Однажды за мамой пришел конвой. Ее хотели арестовать за то, что она дала кусочек хлеба одному из военнопленных. Это были венгры. Они ходили буквально в лохмотьях, тяжело работали на холоде. От истощения падали в обморок. Но подходить к ним запрещали. А тех, кто пленных подкармливал, арестовывали. 

Когда за мамой пришли, она успела спрятаться в сарае: зарылась в сено. Брат Виталий сказал, что родители на работе и ночевать не придут. Конвоир долго сидел в избе, ждал, потом все-таки ушел. Обошлось. 

Нашла мужа в огурцах 

 

- Я приехала в Уфу в 1956 году, здесь жили и работали мои родные братья Анатолий и Николай. Поступала в мединститут, но не прошла по конкурсу. Пошла работать на УМПО, меня сразу поставили за станок: обучали, как говорится, без отрыва от производства. Работала и готовилась в авиационный техникум. Поступила на факультет обработки металла. 

Часто смена не совпадала с занятиями, поэтому мне предложили работать в статистике, потом экономистом. В итоге на УМПО я проработала около 37 лет. Там же познакомилась со своим будущим мужем Валентином Васильевичем Максимовым.  

Нас послали от предприятия на уборку огурцов. Начальник Валентина все подначивал его, мол, приглядись к девушке. Валентин всегда был скромным и застенчивым. Но под напором начальника сделал первый шаг к знакомству. Мы дружили два года, пока моя будущая свекровь не предложила мне, наконец, выйти за ее сына замуж.
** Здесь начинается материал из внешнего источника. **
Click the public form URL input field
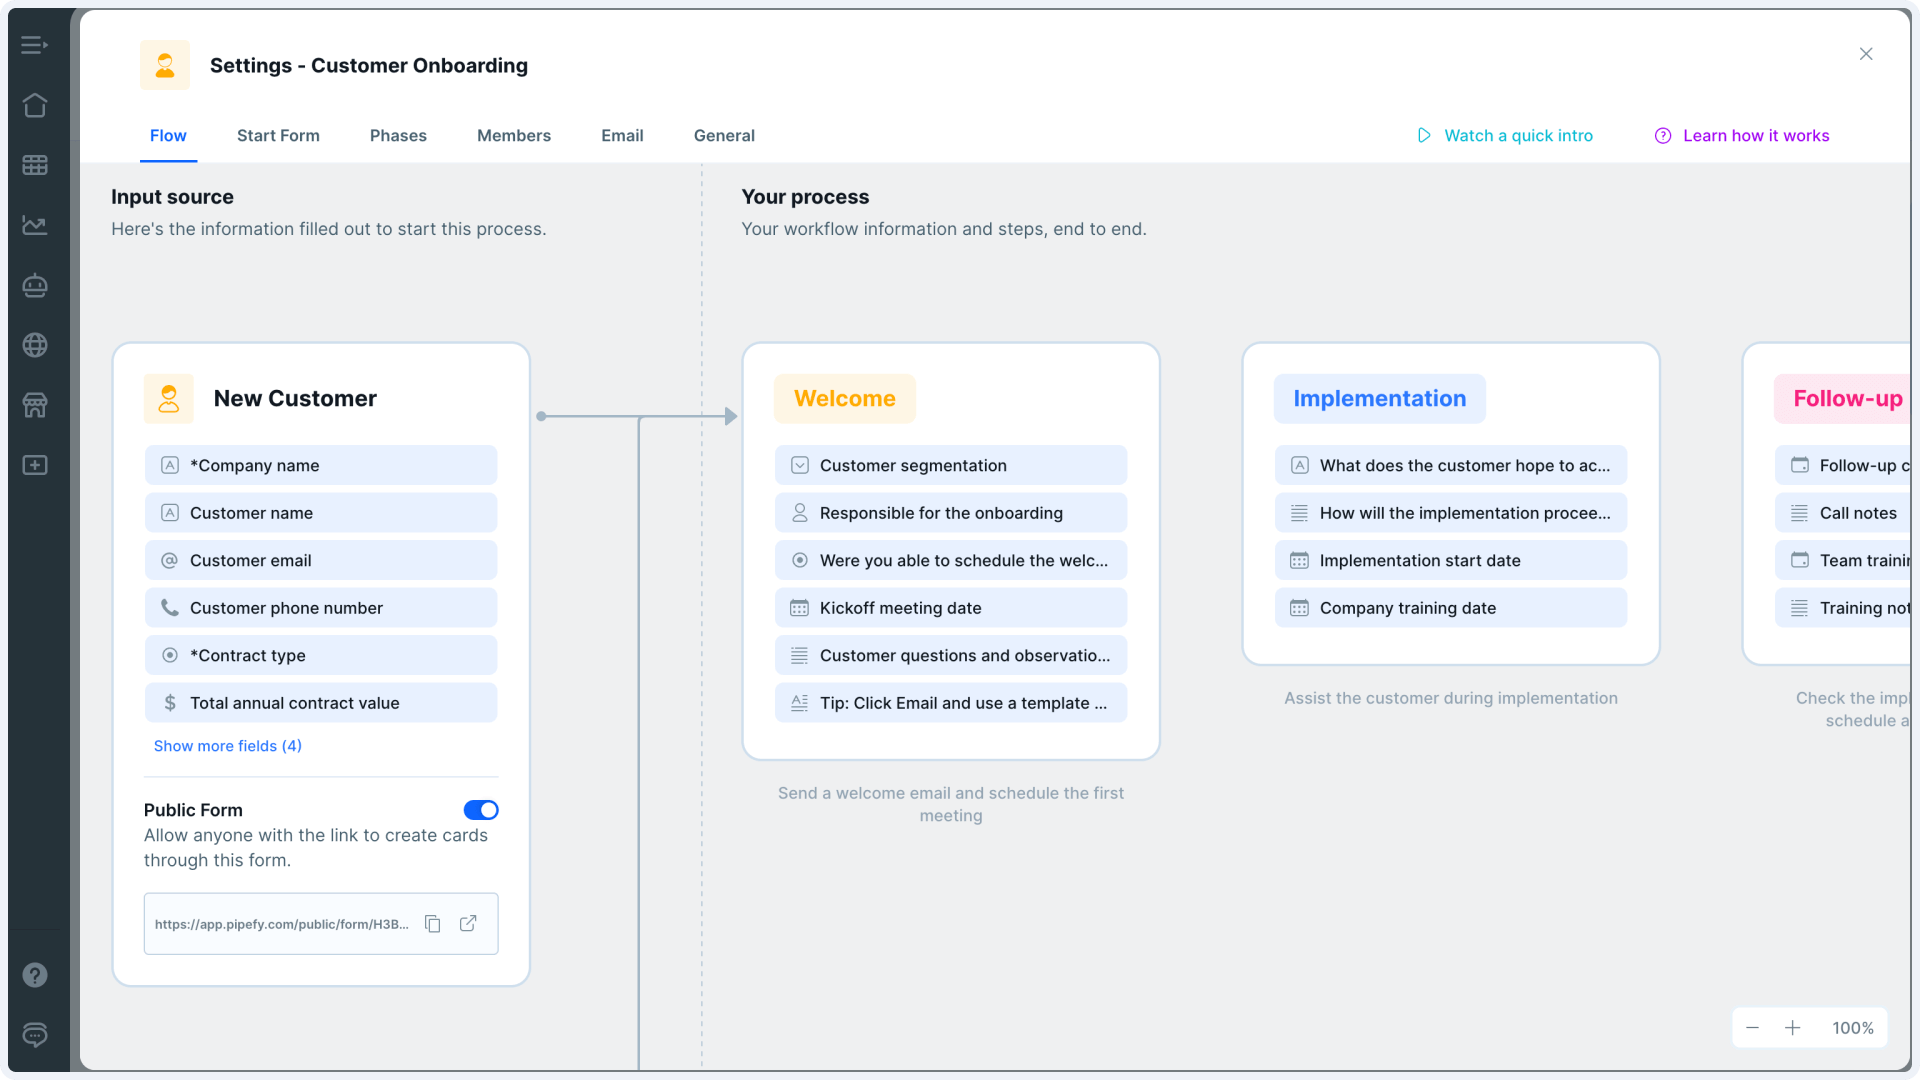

Тогда мы и расписались. 

Послесловие 

 

- Снова в Ленинграде мне довелось побывать в 1969 году. Соседку тетю Лелю я нашла в ювелирном отделе Дома ленинградской торговли - самом крупном универсальном магазине города, где она работала. И продолжала жить в той же квартире. «Ты Нина? Я тебя помню, будешь в Ленинграде, заходи», - «пригласила» она меня. «Мы с мужем только сегодня приехали, так что я могу зайти в любое время», - ответила я. 

И попыталась объяснить, что приехала не за вещами, а за памятью. Мне очень хотелось побывать еще раз в доме, где прошли мои самые счастливые детские годы, где жили и умерли мама, папа и младший брат. Но тетя Леля не захотела продолжать разговор. 

Несмотря на все пережитое, мне грех жаловаться. Меня любили родители - родные и приемные, обо мне заботились братья - родные и названные, мне повезло с мужем, у нас дети: дочь архитектор, сын специалист по электронике, внук и внучка получили отличное образование и каждый продолжает идти по своей стезе. 

Но главное: они знают историю своей семьи. Дочь Ольга получила памятный знак «Потомок блокадников города-героя Ленинграда» и намерена продолжать просветительскую работу по этой теме. Важно, чтобы те страшные 872 дня не канули в Лету. Если о них будут помнить наши потомки, тогда можно надеяться, что этот ужас больше никогда не повторится.